Stored entries
··········
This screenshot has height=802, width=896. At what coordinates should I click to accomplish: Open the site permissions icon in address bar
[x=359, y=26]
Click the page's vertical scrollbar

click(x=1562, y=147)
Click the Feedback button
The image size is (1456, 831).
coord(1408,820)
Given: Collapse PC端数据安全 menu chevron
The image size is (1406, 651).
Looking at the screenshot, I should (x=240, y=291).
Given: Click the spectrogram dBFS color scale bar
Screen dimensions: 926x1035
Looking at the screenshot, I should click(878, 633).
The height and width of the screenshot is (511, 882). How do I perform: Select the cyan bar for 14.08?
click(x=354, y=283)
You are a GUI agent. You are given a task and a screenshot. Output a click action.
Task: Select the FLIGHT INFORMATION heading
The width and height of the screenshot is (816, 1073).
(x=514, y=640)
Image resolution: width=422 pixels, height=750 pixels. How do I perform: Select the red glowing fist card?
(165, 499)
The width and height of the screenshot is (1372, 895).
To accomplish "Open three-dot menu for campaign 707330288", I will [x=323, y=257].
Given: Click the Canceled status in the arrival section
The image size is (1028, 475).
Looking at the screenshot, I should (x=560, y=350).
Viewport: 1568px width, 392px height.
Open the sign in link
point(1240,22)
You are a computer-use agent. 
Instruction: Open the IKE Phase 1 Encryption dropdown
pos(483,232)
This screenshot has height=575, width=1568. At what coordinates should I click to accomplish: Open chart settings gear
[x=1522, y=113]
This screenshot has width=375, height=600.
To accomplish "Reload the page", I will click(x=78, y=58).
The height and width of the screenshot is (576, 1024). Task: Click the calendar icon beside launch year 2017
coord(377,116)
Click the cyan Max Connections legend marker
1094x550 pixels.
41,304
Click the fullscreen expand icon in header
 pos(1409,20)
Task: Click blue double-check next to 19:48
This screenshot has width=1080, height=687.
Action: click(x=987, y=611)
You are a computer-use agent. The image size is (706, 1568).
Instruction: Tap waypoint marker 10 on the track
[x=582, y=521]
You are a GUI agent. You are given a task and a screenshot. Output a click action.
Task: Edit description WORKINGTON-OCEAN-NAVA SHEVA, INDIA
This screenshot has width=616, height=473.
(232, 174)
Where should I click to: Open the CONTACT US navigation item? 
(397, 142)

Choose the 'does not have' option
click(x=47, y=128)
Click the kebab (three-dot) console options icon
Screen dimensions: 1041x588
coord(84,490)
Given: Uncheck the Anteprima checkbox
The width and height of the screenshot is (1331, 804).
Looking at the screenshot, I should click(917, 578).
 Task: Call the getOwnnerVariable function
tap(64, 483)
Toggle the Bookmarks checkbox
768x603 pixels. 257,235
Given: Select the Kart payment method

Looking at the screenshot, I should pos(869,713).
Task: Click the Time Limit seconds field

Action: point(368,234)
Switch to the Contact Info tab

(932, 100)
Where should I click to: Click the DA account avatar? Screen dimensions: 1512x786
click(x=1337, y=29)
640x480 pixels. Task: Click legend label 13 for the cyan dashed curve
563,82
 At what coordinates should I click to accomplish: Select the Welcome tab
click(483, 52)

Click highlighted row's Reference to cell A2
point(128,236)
··········
Try it
Output all records exactly, with nothing added or dropped.

Solution
This screenshot has height=802, width=896. At what coordinates should I click to accomplish: Open the site permissions icon in address bar
[x=359, y=26]
Click the page's vertical scrollbar

click(x=1562, y=147)
Click the Feedback button
The image size is (1456, 831).
coord(1408,820)
Given: Collapse PC端数据安全 menu chevron
The image size is (1406, 651).
Looking at the screenshot, I should (x=240, y=291).
Given: Click the spectrogram dBFS color scale bar
Screen dimensions: 926x1035
Looking at the screenshot, I should click(878, 633).
The height and width of the screenshot is (511, 882). How do I perform: Select the cyan bar for 14.08?
click(x=354, y=283)
You are a GUI agent. You are given a task and a screenshot. Output a click action.
Task: Select the FLIGHT INFORMATION heading
The width and height of the screenshot is (816, 1073).
(x=514, y=640)
Image resolution: width=422 pixels, height=750 pixels. How do I perform: Select the red glowing fist card?
(165, 499)
The width and height of the screenshot is (1372, 895).
To accomplish "Open three-dot menu for campaign 707330288", I will [x=323, y=257].
Given: Click the Canceled status in the arrival section
The image size is (1028, 475).
Looking at the screenshot, I should (x=560, y=350).
Viewport: 1568px width, 392px height.
Open the sign in link
point(1240,22)
You are a computer-use agent. 
Instruction: Open the IKE Phase 1 Encryption dropdown
pos(483,232)
This screenshot has height=575, width=1568. At what coordinates should I click to accomplish: Open chart settings gear
[x=1522, y=113]
This screenshot has width=375, height=600.
To accomplish "Reload the page", I will click(x=78, y=58).
The height and width of the screenshot is (576, 1024). Task: Click the calendar icon beside launch year 2017
coord(377,116)
Click the cyan Max Connections legend marker
1094x550 pixels.
41,304
Click the fullscreen expand icon in header
 pos(1409,20)
Task: Click blue double-check next to 19:48
This screenshot has width=1080, height=687.
Action: click(x=987, y=611)
You are a computer-use agent. The image size is (706, 1568).
Instruction: Tap waypoint marker 10 on the track
[x=582, y=521]
You are a GUI agent. You are given a task and a screenshot. Output a click action.
Task: Edit description WORKINGTON-OCEAN-NAVA SHEVA, INDIA
This screenshot has width=616, height=473.
(232, 174)
Where should I click to: Open the CONTACT US navigation item? 
(397, 142)

Choose the 'does not have' option
click(x=47, y=128)
Click the kebab (three-dot) console options icon
Screen dimensions: 1041x588
coord(84,490)
Given: Uncheck the Anteprima checkbox
The width and height of the screenshot is (1331, 804).
Looking at the screenshot, I should click(917, 578).
 Task: Call the getOwnnerVariable function
tap(64, 483)
Toggle the Bookmarks checkbox
768x603 pixels. 257,235
Given: Select the Kart payment method

Looking at the screenshot, I should pos(869,713).
Task: Click the Time Limit seconds field

Action: point(368,234)
Switch to the Contact Info tab

(932, 100)
Where should I click to: Click the DA account avatar? Screen dimensions: 1512x786
click(x=1337, y=29)
640x480 pixels. Task: Click legend label 13 for the cyan dashed curve
563,82
 At what coordinates should I click to accomplish: Select the Welcome tab
click(483, 52)

Click highlighted row's Reference to cell A2
point(128,236)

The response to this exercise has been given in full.